* [WHAT TO WORK ON] What is wanted is an exact copy of the lines from the top of the listing through the line containing "Click the icon next to eye_scan".

* [DATA EXTRACT]
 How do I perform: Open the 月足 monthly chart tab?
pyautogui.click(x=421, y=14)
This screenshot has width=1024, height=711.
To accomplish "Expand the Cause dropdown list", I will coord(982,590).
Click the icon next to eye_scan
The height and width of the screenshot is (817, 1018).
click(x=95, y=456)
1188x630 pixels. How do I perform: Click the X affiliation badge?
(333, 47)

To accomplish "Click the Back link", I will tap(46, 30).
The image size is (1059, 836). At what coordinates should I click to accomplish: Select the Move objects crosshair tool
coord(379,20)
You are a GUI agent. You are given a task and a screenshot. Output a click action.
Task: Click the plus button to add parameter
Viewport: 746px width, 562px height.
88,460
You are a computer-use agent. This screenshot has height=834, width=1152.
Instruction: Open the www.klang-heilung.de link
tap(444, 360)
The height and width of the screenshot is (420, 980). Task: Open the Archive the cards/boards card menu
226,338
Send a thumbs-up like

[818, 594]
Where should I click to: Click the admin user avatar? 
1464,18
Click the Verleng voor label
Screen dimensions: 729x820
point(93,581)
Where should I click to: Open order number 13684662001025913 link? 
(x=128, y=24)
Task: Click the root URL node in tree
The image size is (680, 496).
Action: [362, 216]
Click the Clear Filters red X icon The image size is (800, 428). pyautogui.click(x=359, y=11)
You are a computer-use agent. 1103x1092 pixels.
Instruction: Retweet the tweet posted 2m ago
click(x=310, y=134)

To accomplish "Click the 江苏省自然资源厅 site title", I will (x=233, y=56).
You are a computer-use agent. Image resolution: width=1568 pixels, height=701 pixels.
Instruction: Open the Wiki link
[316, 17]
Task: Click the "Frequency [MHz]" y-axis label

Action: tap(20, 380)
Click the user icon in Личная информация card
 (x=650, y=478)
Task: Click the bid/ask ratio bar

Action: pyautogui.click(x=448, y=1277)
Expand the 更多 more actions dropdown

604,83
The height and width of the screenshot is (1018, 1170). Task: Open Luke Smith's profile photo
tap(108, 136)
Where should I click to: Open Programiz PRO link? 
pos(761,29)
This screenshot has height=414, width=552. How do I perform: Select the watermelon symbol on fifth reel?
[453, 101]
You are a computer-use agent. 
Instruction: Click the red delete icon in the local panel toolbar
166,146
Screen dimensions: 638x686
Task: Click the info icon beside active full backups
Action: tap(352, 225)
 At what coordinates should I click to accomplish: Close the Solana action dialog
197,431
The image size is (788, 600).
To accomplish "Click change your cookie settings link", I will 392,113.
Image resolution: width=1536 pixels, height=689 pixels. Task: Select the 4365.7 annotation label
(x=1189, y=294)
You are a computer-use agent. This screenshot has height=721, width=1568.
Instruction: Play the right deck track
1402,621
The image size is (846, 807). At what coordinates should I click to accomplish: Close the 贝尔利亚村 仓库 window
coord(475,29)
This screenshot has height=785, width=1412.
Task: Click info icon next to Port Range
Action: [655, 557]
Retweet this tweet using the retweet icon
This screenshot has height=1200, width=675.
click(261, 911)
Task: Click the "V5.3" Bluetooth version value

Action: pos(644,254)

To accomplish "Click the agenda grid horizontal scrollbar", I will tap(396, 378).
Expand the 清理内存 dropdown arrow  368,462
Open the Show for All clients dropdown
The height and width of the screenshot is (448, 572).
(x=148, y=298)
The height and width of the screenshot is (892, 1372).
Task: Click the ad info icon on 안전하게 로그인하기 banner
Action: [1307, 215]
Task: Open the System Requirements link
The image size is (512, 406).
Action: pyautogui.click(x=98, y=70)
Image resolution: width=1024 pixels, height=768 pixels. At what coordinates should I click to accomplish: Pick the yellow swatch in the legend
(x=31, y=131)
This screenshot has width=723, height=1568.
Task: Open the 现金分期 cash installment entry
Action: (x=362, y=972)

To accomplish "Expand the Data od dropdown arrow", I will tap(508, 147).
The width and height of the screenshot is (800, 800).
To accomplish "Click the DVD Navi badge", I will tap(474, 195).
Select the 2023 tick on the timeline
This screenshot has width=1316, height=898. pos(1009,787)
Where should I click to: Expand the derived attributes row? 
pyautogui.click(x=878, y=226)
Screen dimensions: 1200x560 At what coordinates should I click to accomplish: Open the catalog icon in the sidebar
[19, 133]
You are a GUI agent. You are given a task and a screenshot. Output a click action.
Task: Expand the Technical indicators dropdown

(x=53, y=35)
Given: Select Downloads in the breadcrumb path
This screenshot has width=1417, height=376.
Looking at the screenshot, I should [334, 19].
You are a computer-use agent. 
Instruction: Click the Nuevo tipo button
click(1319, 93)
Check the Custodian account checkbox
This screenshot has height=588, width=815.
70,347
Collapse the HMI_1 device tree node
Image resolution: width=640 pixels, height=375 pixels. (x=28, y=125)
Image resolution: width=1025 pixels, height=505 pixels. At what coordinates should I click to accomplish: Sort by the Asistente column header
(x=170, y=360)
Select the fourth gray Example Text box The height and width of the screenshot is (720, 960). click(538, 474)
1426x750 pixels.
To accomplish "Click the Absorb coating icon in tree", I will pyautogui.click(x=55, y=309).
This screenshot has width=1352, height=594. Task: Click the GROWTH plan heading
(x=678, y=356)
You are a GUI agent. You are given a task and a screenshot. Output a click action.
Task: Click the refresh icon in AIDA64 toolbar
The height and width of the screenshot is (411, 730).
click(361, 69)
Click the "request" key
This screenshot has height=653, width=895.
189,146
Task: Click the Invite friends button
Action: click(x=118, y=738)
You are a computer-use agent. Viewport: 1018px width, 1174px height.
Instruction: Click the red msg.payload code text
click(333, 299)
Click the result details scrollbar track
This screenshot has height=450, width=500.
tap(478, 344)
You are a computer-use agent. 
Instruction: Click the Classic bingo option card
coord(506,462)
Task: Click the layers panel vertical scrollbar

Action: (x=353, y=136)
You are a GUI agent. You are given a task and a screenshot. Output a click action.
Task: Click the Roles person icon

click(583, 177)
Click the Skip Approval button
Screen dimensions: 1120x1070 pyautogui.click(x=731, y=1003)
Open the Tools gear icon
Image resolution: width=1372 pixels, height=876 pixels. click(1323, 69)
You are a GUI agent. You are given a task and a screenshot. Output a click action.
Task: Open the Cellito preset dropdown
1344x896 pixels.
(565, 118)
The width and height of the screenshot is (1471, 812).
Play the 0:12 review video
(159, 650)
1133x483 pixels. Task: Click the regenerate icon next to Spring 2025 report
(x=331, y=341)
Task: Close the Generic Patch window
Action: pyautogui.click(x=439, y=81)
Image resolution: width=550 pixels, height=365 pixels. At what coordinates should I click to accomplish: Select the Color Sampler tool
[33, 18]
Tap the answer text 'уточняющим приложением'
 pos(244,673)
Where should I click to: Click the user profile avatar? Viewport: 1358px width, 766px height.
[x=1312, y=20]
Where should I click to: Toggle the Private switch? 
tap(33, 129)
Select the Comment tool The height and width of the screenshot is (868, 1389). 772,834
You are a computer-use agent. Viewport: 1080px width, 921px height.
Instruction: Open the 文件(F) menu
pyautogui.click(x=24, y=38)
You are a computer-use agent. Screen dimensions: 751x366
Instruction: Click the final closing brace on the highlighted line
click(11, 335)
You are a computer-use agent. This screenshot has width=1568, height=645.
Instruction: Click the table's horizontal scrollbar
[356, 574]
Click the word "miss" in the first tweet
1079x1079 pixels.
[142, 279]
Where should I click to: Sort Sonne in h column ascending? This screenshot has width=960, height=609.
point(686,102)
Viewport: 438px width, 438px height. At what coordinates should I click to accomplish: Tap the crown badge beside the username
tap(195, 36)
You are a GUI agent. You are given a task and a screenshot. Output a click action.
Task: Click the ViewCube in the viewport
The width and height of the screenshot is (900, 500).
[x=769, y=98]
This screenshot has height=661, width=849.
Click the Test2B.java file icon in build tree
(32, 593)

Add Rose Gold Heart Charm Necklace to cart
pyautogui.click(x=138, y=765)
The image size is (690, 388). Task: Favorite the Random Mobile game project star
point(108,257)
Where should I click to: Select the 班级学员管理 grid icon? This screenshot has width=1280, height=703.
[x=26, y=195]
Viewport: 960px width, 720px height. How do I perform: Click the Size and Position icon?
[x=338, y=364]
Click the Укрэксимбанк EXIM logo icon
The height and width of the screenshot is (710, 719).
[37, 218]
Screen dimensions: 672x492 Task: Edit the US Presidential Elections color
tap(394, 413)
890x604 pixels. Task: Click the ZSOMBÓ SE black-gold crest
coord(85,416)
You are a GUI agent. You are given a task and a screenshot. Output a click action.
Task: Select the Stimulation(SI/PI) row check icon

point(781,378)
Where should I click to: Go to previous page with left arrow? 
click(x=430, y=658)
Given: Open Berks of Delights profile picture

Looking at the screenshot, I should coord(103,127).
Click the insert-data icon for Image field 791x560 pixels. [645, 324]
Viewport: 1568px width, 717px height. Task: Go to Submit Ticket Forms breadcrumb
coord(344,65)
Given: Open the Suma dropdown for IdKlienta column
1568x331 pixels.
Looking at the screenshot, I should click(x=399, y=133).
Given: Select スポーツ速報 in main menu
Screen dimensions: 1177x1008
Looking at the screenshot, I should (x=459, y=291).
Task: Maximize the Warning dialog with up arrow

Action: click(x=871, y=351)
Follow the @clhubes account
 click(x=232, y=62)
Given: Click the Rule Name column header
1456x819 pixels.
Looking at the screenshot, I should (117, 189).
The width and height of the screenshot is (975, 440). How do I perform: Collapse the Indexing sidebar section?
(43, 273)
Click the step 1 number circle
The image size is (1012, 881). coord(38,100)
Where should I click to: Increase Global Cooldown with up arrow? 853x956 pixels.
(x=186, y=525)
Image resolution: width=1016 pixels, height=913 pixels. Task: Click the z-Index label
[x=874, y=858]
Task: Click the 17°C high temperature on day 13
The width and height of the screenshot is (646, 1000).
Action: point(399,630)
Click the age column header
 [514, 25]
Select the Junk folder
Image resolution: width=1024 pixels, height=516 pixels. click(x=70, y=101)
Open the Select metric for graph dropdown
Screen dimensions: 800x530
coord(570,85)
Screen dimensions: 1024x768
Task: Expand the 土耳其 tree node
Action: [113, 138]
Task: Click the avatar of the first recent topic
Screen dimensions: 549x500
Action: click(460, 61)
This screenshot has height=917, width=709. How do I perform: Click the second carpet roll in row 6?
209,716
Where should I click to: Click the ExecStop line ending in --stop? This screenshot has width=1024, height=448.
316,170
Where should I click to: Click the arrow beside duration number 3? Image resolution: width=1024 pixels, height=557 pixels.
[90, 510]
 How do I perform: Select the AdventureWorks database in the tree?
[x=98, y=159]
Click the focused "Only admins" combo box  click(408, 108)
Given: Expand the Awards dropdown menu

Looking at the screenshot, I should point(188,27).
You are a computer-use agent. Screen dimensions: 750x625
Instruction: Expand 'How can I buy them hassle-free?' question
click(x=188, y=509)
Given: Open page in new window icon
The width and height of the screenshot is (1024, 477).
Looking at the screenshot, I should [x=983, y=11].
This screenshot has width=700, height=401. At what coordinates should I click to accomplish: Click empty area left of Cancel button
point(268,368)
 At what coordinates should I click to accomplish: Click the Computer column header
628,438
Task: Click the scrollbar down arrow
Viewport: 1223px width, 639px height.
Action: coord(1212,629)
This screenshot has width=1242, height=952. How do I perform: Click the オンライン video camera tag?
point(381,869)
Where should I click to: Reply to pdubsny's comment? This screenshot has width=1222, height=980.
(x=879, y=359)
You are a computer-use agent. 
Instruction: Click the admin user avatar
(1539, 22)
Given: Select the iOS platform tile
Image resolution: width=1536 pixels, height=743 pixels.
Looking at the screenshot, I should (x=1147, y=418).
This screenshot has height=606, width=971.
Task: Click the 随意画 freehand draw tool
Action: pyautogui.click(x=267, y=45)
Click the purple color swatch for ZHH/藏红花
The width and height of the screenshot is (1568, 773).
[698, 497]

* [TASK SOLUTION]
 How do I perform: Open the 月足 monthly chart tab?
pyautogui.click(x=421, y=14)
This screenshot has width=1024, height=711.
To accomplish "Expand the Cause dropdown list", I will coord(982,590).
Click the icon next to eye_scan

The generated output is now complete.